[Exercise passage — start]
Book Recommendation: The Outcast by William Winwood Reade
Have you ever been in a situation where your deepest beliefs are proved conclusively wrong? Have you been tortured by the proverbial head vs. heart struggle that ensues? Do you know that feeling when your mind cannot continue to hold on to the old ideas even at gunpoint? But letting those go would create a vacuum that your heart would burst trying to fill. Taking the bullet would seem the easier way out.
There is a cold, rational, philosophical and intellectual aspect to this situation. You are enlightened. There is a tragic, personal, humane aspect to it too. You might be broken.
The book I have selected for this month, The Outcast, by William Winwood Reade explores both these aspects. It is what is called a secularist work and it was included in the Thinker’s library, referred to in an earlier article recommendation.
It is the story of two young men, who lose their faith in the religion they have been taught since childhood. Considering the time in which the novel is set, the consequences are not only personal and emotional, but also social and economical. One becomes insane and commits suicide; the other survives to tell both tales but loses a lot in the process.
[Exercise passage — finish]
> **What to produce**: Could you write the next part of the recommendation of The Outcast, starting right after its last sentence?
[Extracted records — start]
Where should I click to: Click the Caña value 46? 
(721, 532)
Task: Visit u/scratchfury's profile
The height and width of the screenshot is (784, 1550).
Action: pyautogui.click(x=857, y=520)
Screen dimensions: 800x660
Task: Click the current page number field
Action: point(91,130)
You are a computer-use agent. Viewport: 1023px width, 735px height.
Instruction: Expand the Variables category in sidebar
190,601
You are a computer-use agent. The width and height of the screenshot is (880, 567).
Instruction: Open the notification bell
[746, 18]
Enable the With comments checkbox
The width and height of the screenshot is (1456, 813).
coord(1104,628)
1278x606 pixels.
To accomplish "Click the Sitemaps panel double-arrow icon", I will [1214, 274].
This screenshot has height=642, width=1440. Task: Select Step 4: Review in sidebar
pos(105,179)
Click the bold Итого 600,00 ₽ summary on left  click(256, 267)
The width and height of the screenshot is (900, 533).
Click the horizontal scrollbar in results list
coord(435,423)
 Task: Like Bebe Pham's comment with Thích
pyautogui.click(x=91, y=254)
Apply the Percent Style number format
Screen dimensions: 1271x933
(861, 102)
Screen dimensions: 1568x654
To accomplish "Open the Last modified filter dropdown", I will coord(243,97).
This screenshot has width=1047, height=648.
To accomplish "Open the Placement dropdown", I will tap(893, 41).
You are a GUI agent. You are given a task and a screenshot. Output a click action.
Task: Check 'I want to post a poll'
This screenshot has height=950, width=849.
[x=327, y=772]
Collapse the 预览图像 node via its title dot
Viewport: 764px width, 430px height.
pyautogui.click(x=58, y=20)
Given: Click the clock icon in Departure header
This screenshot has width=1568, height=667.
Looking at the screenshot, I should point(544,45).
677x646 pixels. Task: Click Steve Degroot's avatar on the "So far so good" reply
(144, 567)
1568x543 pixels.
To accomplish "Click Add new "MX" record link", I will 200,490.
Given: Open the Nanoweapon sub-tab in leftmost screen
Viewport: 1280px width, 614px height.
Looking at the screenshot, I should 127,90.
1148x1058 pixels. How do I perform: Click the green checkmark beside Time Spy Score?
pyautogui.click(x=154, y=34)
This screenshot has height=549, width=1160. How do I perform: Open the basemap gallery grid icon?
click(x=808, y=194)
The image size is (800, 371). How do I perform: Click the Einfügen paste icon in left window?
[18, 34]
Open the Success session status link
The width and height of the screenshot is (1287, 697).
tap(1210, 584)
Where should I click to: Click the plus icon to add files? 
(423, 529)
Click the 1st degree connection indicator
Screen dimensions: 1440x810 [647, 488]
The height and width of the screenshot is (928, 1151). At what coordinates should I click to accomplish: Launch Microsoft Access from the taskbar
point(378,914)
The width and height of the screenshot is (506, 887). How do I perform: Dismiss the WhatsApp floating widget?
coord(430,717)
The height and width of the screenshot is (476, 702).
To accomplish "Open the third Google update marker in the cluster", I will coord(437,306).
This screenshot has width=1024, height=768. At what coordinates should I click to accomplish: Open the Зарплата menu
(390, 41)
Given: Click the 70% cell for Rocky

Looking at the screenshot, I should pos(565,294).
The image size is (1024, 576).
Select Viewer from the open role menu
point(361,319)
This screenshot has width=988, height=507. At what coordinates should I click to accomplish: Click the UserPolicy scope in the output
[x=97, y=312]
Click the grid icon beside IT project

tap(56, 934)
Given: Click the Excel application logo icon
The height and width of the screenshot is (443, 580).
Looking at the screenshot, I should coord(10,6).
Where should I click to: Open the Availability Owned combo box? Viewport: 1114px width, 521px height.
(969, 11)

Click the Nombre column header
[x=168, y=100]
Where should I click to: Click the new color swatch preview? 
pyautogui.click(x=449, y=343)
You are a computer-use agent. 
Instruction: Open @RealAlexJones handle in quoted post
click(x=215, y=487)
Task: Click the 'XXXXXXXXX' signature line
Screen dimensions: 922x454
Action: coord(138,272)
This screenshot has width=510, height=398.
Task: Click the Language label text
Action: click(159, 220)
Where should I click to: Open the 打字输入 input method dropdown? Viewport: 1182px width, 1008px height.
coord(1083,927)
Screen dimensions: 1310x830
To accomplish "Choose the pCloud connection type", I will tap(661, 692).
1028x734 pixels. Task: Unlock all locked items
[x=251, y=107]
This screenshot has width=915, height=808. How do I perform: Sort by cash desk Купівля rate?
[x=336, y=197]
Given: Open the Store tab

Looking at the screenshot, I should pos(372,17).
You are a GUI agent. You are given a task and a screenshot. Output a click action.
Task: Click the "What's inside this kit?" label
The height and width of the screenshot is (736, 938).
[Extracted records — finish]
> **Expected answer**:
The beauty of the book is that it is like a gentle hand stroking your shoulder in assurance as you make that immense leap from theism to atheism, hoping to lose only your irrationality and not your humanity. The author appreciates what it takes to abandon religion. It is not like the threatening, belittling sermons of aggressive atheists who cannot (or pretend not to) sympathize with why people need religion at all or how much it means to abandon something you have grown up believing in, irrespective of the rational merits of abandonment.
The inevitable, but insoluble question about who/what God is has also been discussed with intellectual rigour and personal sensitivity. The madman’s ravings makes Him out to be demigod whose drama production is called The Earth. It is produced to make an intellectual point to his peers. Too bad if the little animated creatures he made on earth are actually sentient and subjected to cruel death through wars, diseases and natural disasters! He gets criticized for his cruelty and indifference, but he has already created what he wanted to create.
The sane man discovers an interpretation, which comes from a well-discussed line of philosophical thought. The bigger truth, if any, about God is impossible for the human mind to decipher. We have created the semi-human God. That’s not likely to be right. The concept defies reason all too often. Whatever higher powers are there above us, they cannot be understood in anthropomorphic terms. But this disbelief in the God that religion forces on us doesn’t mean we can’t be good. It reminds me of the final realization Levin has in the legendary novel Anna Karenina, although for him the revelation was more about returning to religion than abandoning it (strange, isn’t it?).
The sane man also discovers what he calls his own religion. Be good without expecting any rewards for it – in this life or in afterlife ( echoes of the Bhagwad Gita?).
No – I haven’t summarized the book for you. The conclusions are nuanced and aren’t even the main point of the book. The point is in the process of losing faith and losing yourself with it, or surviving it.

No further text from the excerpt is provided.